L’ARP et la SACD regrettent une occasion manquée de favoriser l’exposition des films français et le développement des offres légales.

À l’issue de la réunion qui s’est tenue le 20 janvier au CNC sur l’avenir de la chronologie des médias, l’ARP et la SACD regrettent une occasion manquée de favoriser l’exposition des films français et le développement des offres légales.

En effet, à l’exception d’ARTE et d’Orange qui ont fait part de leur volonté d’assouplir les règles de diffusion des films, les discussions relatives à la reconduction de l’accord de juillet 2009 sur la chronologie des médias (l’ARP et la SACD n’en sont pas signataires) ont fait émerger un consensus large des professionnels du cinéma pour maintenir les dispositions actuelles sans changement.

Pour leur part, l’ARP et la SACD ont rappelé leur attachement au principe de la chronologie des médias qui permet d’assurer un financement important du cinéma français grâce aux exclusivités d’exploitation qu’elle accorde à ceux qui investissent dans la création.

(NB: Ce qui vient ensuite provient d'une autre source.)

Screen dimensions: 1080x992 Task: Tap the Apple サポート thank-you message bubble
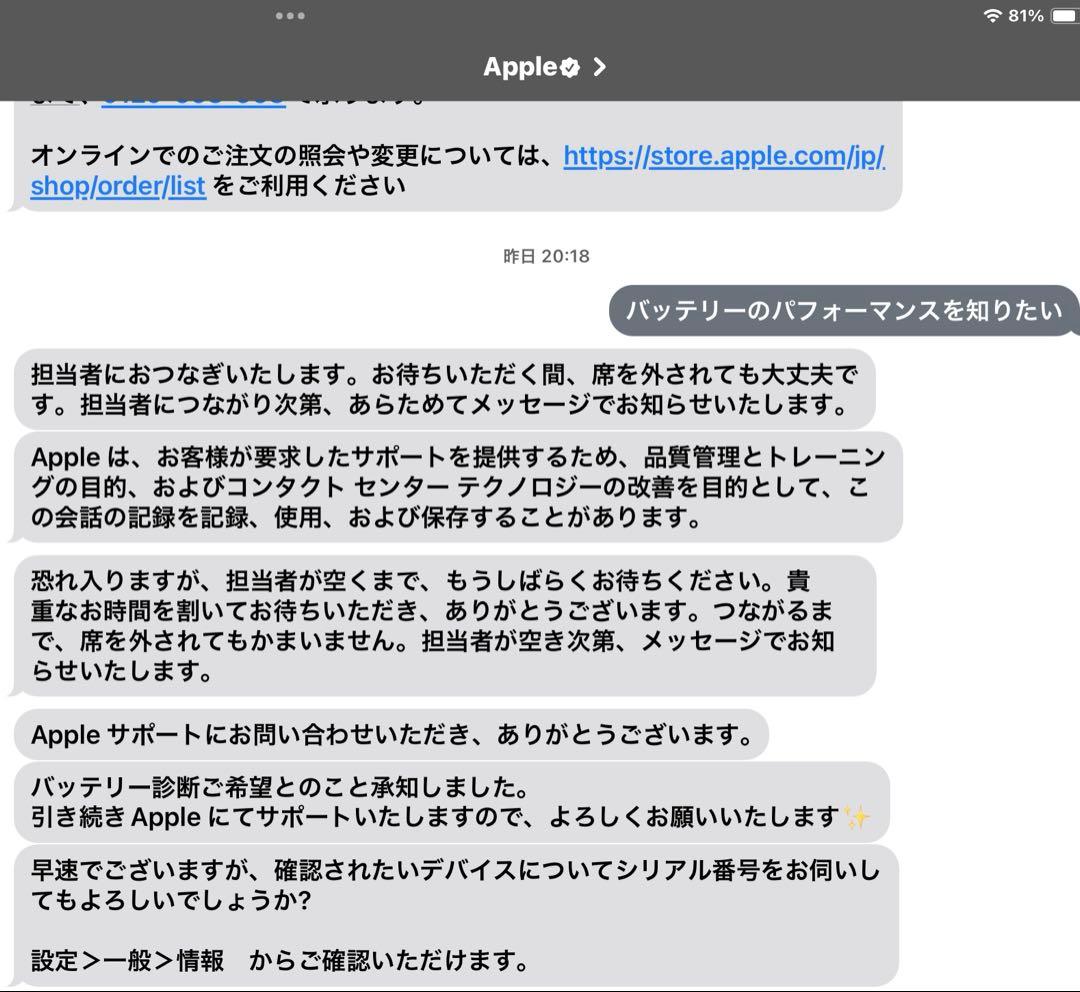click(390, 734)
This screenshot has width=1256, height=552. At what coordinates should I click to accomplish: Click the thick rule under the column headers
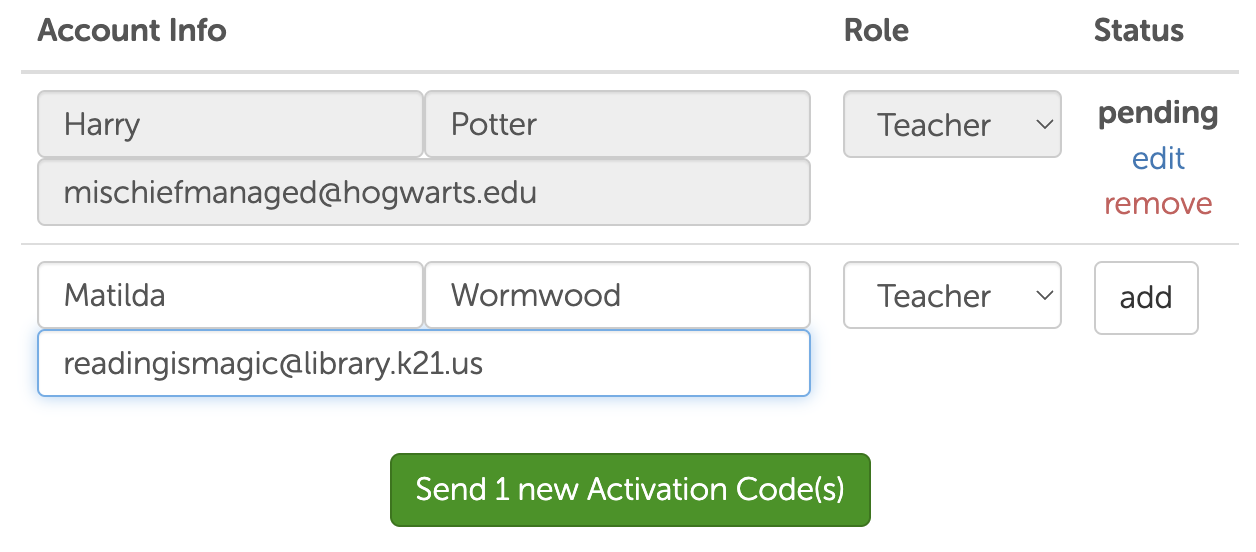[x=630, y=72]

Elles ont également formulé des propositions mesurées et ciblées afin d’introduire des expérimentations et des dérogations pour l’exploitation des films en Vidéo à la demande à l’acte et par abonnement, en particulier pour les films qui sont sortis sur un faible nombre de copies et qui n’ont pas été financés par des chaînes de télévision.

Elles jugent indispensable d’introduire davantage de souplesse dans une chronologie des médias qui reste aujourd’hui rigide, figée et qui ne tient pas suffisamment compte des opportunités d’exploitation des films offertes par les nouveaux supports.

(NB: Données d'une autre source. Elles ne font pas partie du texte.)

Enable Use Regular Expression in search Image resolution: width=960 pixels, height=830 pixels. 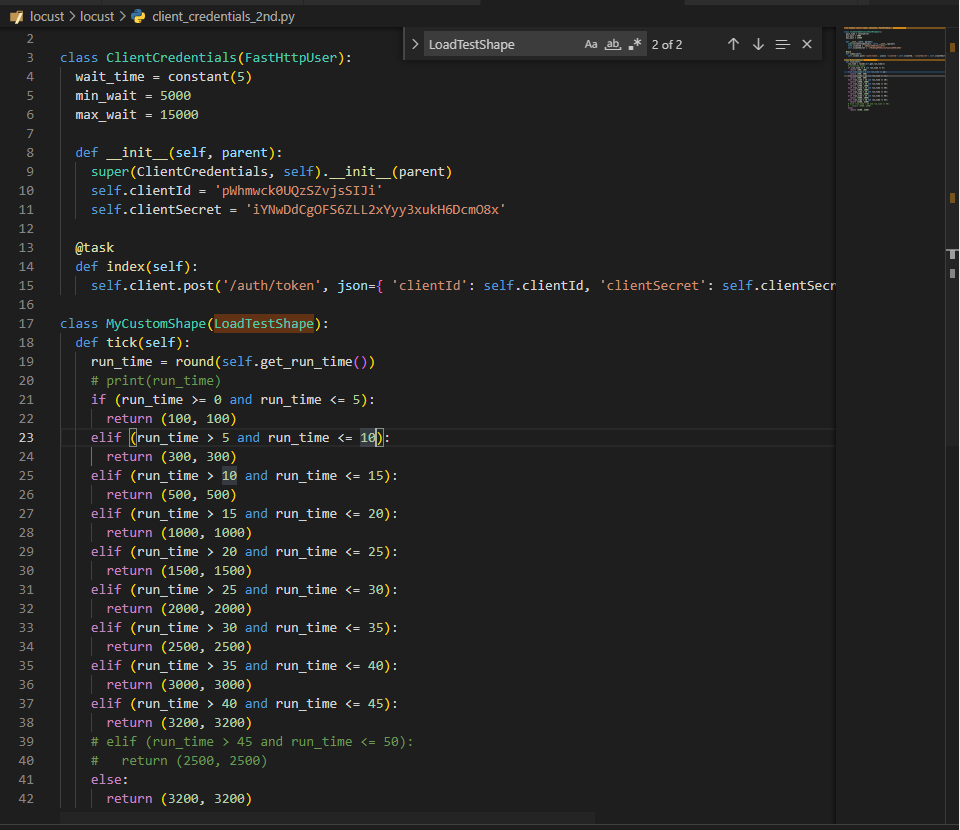tap(635, 44)
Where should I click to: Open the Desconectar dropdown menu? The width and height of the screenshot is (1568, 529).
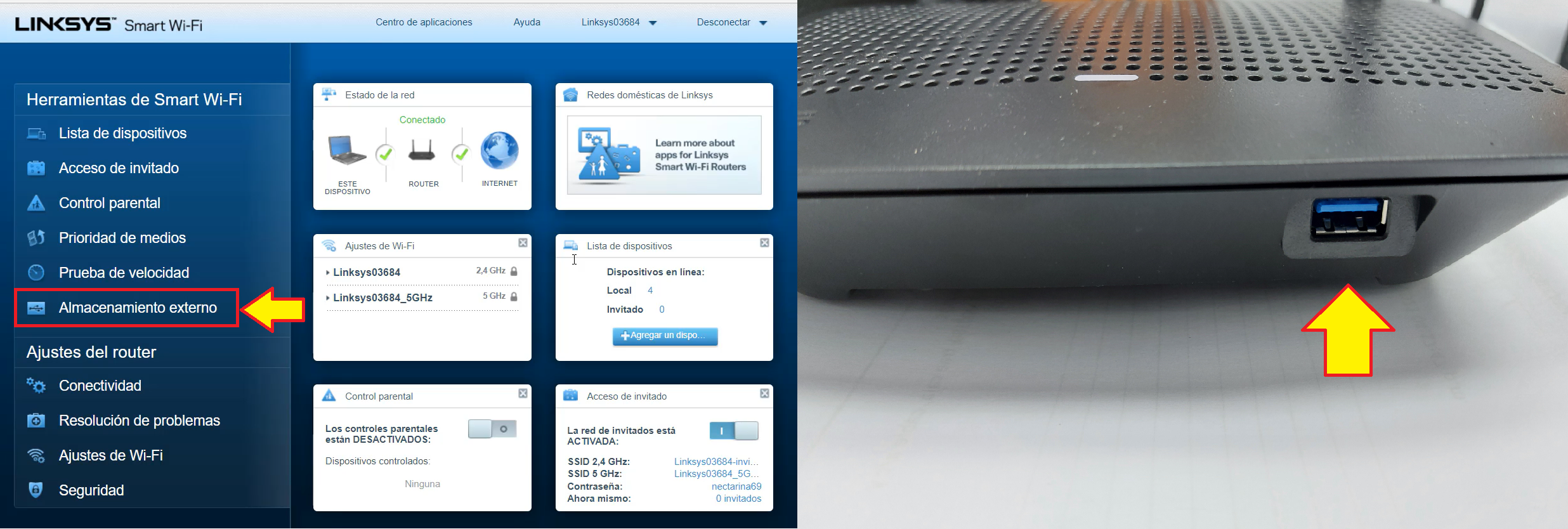(731, 22)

À l’heure où les autorités américaines ordonnaient la fermeture du site de streaming Megaupload, l’inertie des professionnels est dommageable. L’ARP et la SACD ont toujours considéré que la nécessaire pédagogie à mettre en œuvre pour asseoir la légitimité du droit d’auteur et le respect des œuvres devait aller de pair avec un accès facilité du public aux œuvres culturelles.

Des modifications encadrées et limitées, qui ne déstabiliseraient pas l’économie générale du cinéma, seraient justement de nature à élargir l’offre légale et à offrir une alternative crédible au piratage et au streaming illégal.

Elles encouragent donc les pouvoirs publics à sortir de l’immobilisme pour aider les professionnels du cinéma à faire le choix de la modernité et à envisager des contours actualisés et renouvelés pour la chronologie des médias.

Plus globalement, l’ARP et la SACD  s'interrogent sur la pertinence d'un système et d’une méthode qui laissent le soin aux seules organisations professionnelles de décider de mesures de restriction à la liberté d'exploitation des œuvres et donc à la liberté d’expression des créateurs.